[Stored records]
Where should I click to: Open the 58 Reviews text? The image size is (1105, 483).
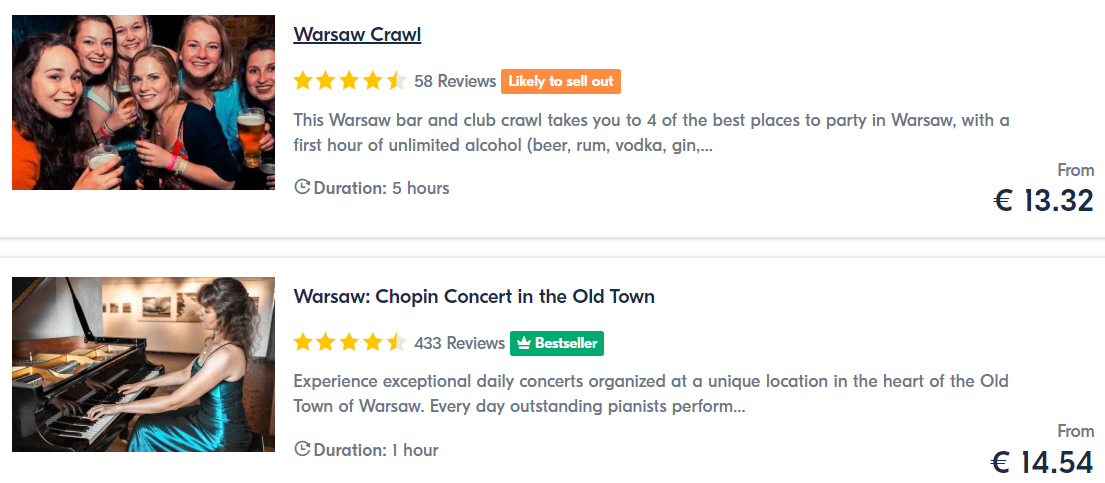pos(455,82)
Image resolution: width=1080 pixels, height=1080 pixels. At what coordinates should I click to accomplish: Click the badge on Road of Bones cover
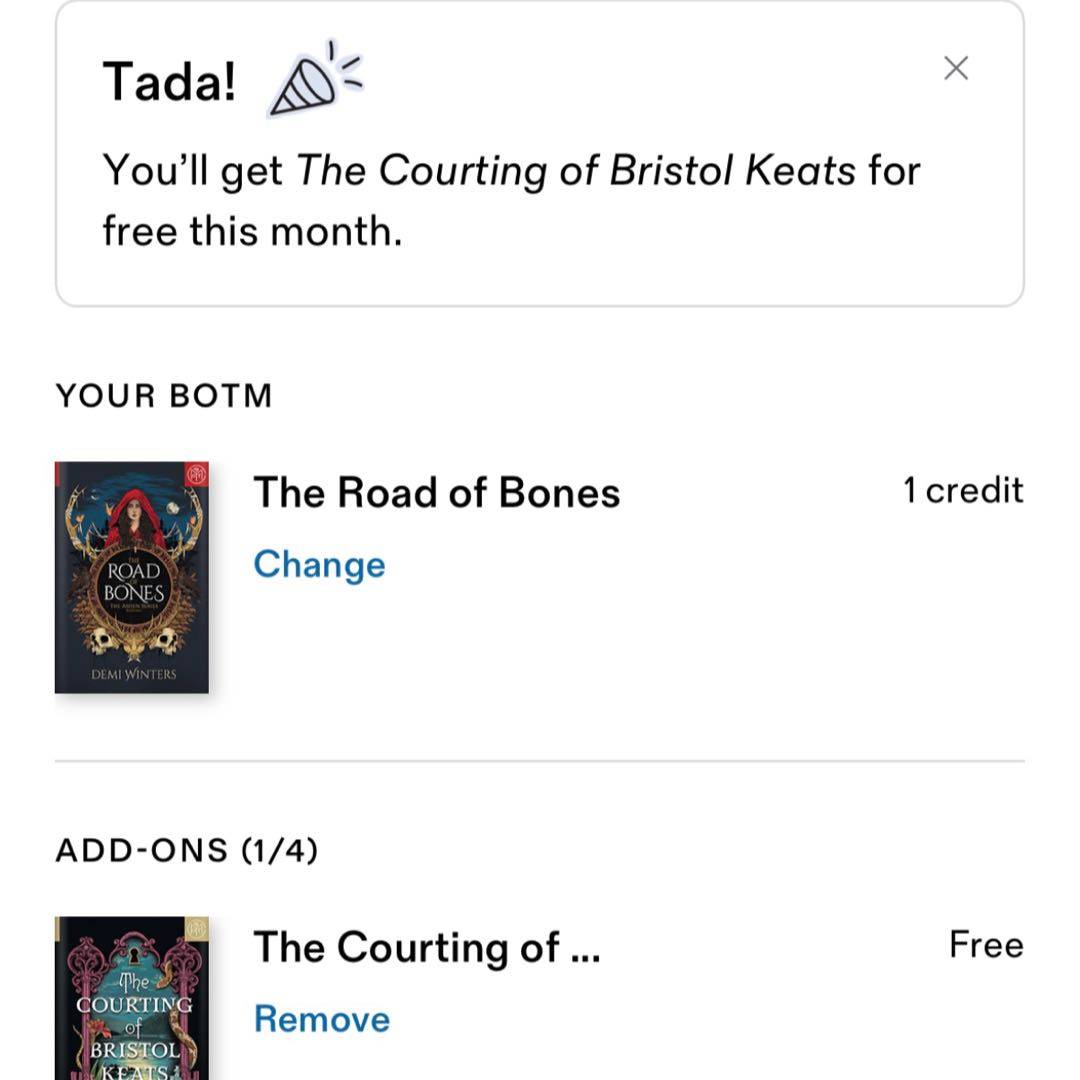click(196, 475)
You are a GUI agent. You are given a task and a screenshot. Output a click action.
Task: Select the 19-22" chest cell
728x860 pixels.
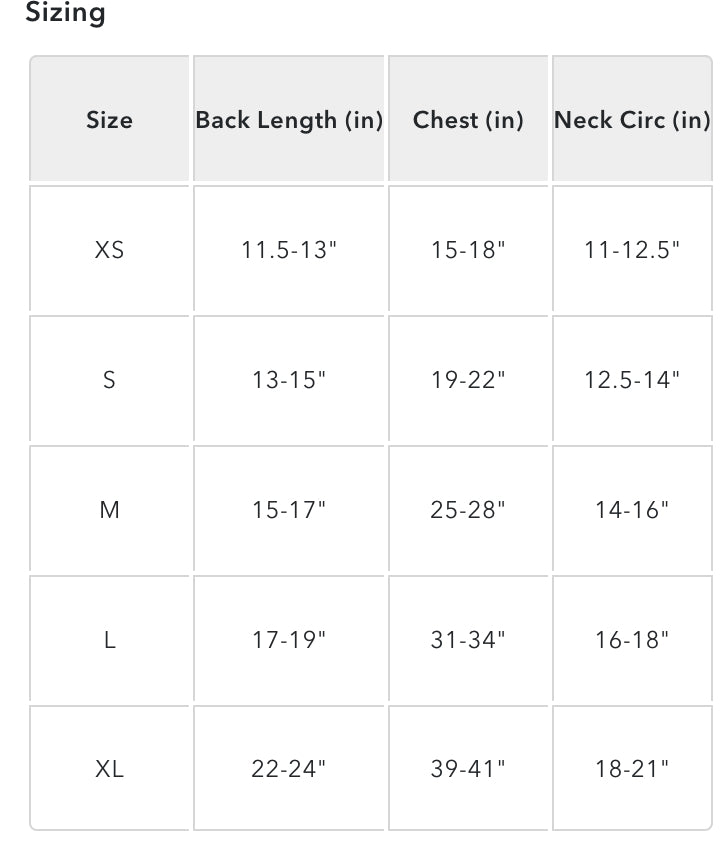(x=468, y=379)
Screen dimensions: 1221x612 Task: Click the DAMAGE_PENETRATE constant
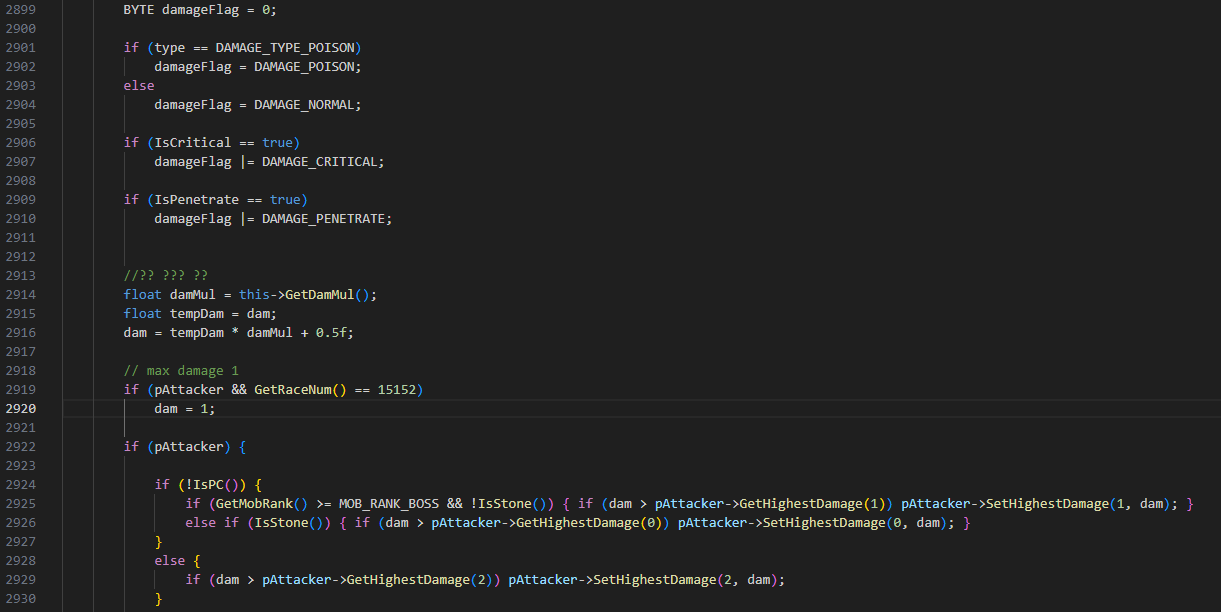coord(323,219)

Work request:
Print every record above exactly as written, leaving out the pictures.

Output of the exercise:
Where should I click to: Open the 58 Reviews text? The image size is (1105, 483).
pos(455,82)
Image resolution: width=1080 pixels, height=1080 pixels. At what coordinates should I click to accomplish: Click the badge on Road of Bones cover
click(196, 475)
You are a GUI agent. You are given a task and a screenshot. Output a click action.
Task: Select the 19-22" chest cell
728x860 pixels.
(x=468, y=379)
Screen dimensions: 1221x612 Task: Click the DAMAGE_PENETRATE constant
coord(323,219)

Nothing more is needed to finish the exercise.